Cash Converters faces new Queensland class action

Bernard Kellerman
The behaviour of payday lenders continues to come under fire, with the launch yesterday of another class action against Australia's biggest payday lender, the ASX-listed Cash Converters. The case will be run on behalf of lead plaintiff Sean Lynch, a disability pensioner from Queensland, by one of Australia's largest plaintiff law firms, Maurice Blackburn Lawyers.

The class action will seek refunds of all brokerage fees paid by an estimated 30,000 Queensland borrowers from 30 July 2009 until 30 June 2013 - an amount estimated at "up to $30 million".

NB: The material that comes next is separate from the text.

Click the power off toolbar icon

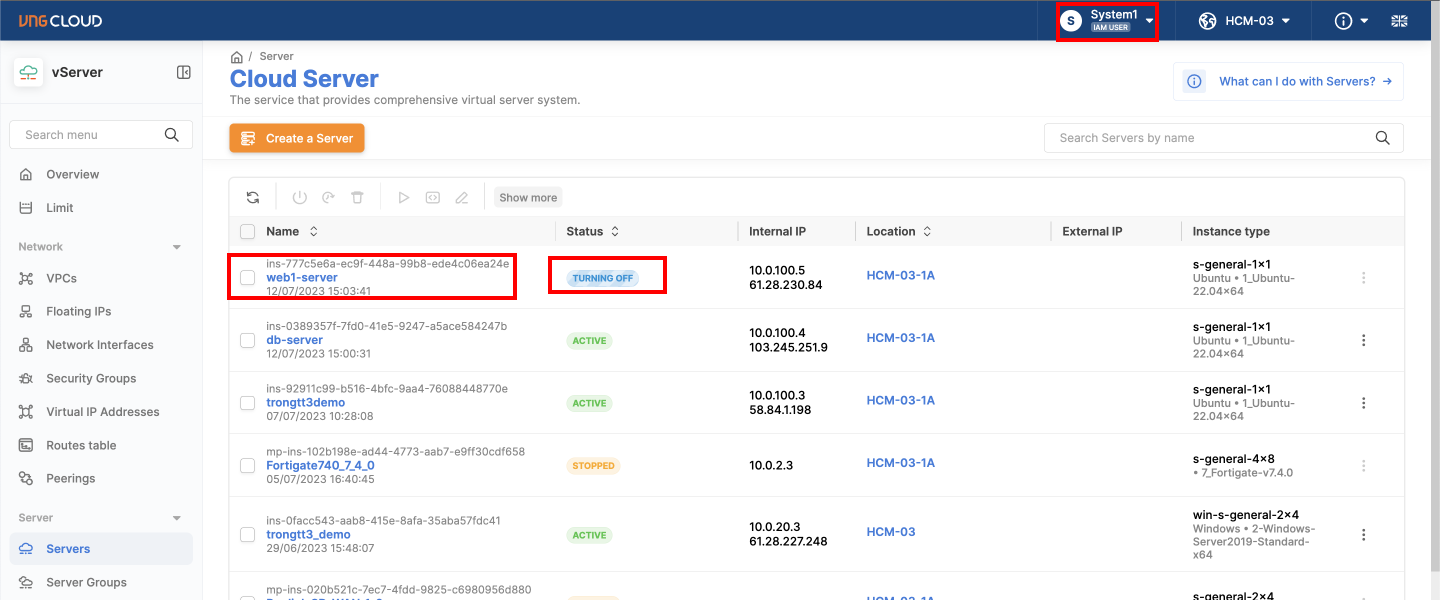coord(299,198)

A statement by Maurice Blackburn outlined the case and noted that, despite laws in Queensland capping interest rates at 48 per cent per annum on consumer credit contracts, Cash Converters charged borrowers in that state additional brokerage fees in order to access the company's personal loans. The law firm said the fee was not charged in other states.

These fees amounted to 35 per cent of the principal sought, or $210 on a $600 loan, pushing the effective interest rate to 160 per cent per annum.

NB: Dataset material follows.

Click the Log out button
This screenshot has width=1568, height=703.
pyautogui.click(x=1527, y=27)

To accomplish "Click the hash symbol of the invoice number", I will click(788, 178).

"This case argues that people such as lead applicant Sean Lynch were required to appoint a broker (that was a Cash Converters franchisee or related company) which added an additional fee to the loan amount," Maurice Blackburn said.

"The case will also argue that the charging of brokerage was unconscionable because the service provided by the broker was illusory."

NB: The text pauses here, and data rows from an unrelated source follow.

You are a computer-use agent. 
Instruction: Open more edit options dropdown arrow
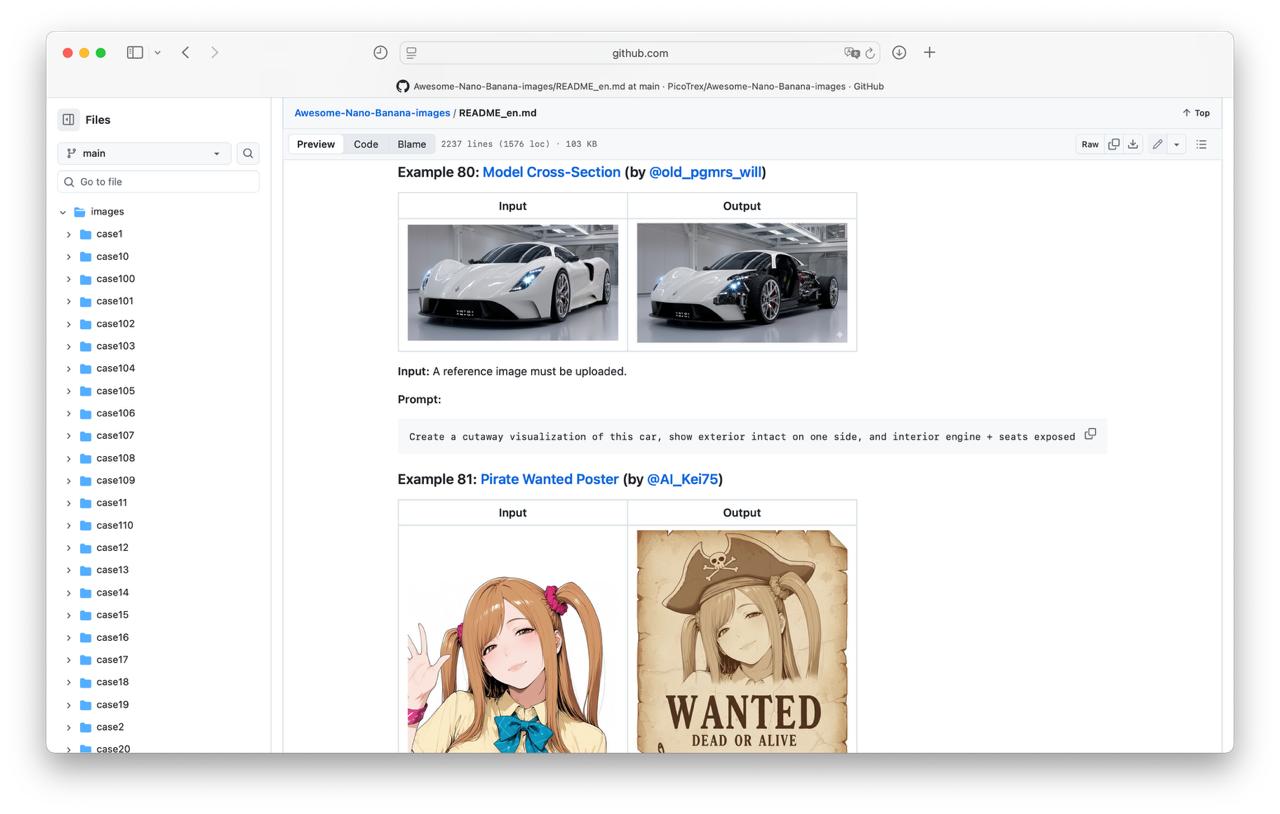(1176, 144)
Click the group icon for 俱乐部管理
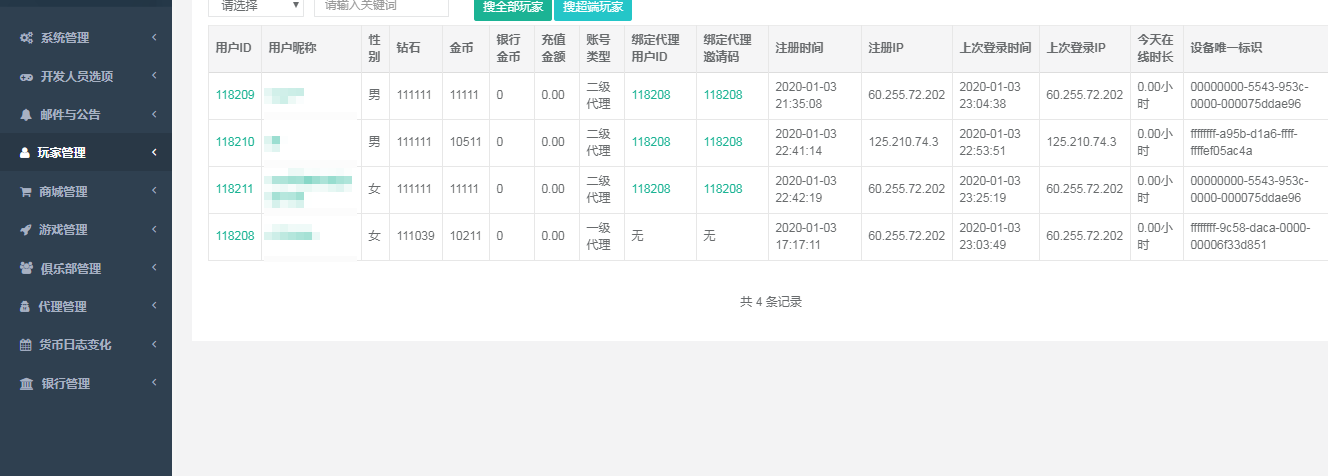The height and width of the screenshot is (476, 1328). point(27,269)
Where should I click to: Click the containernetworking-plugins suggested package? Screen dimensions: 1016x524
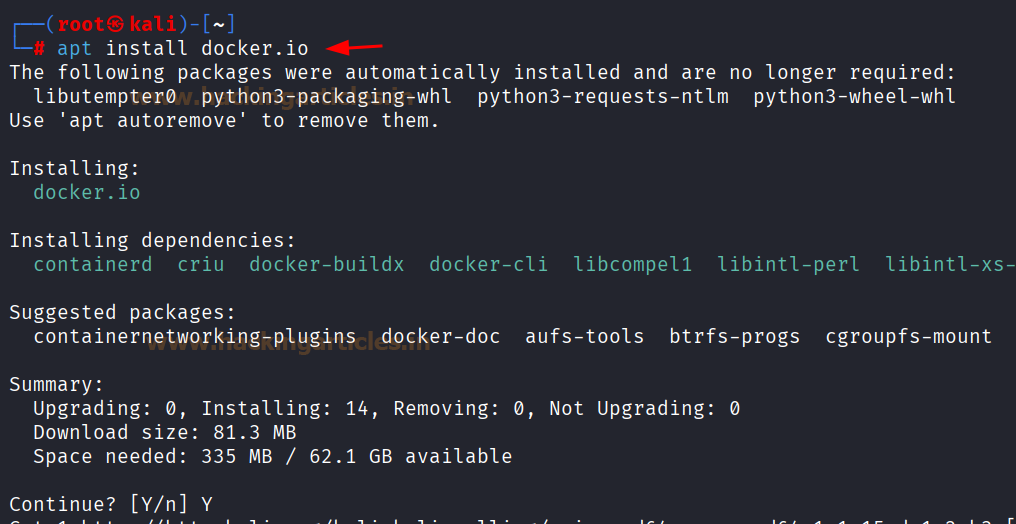click(195, 337)
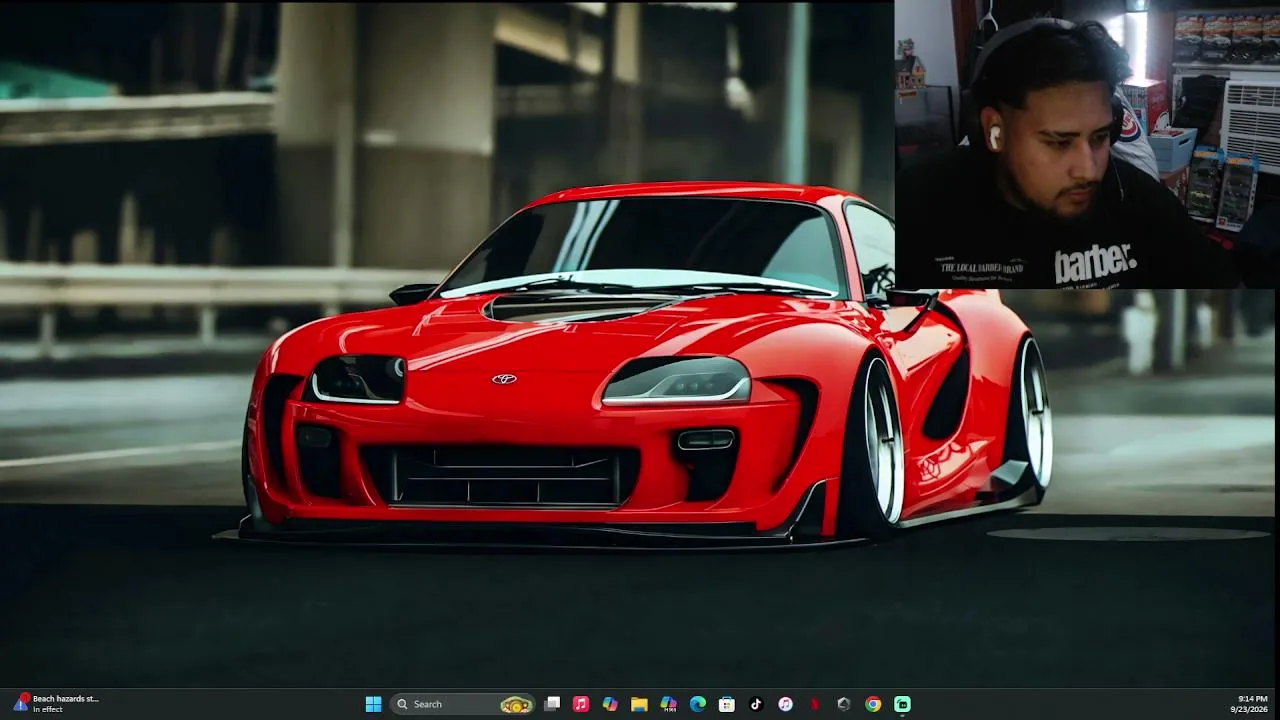Open the Windows Start menu

tap(373, 704)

Maurice Blackburn said the case was in response to enquiries from Queensland customers of Cash Converters, after it settled with the payday lender in NSW for $23 million in June over practices that pushed up the effective rate of interest for borrowers in that state.

In the NSW case, the statutory 48 per cent cap on interest was supplemented through the use of alleged forced early repayments, which triggered the imposition of "deferred establishment" fees.

"We will allege that when lending laws in Queensland changed in mid-2008, Cash Converters contrived to avoid the interest rate cap, introducing brokerage fees immediately after Queensland regulators rejected Cash Converters' initial attempt to avoid the new laws by seeking to channel all consumer lending through their pawn-broking business," the class action law firm stated.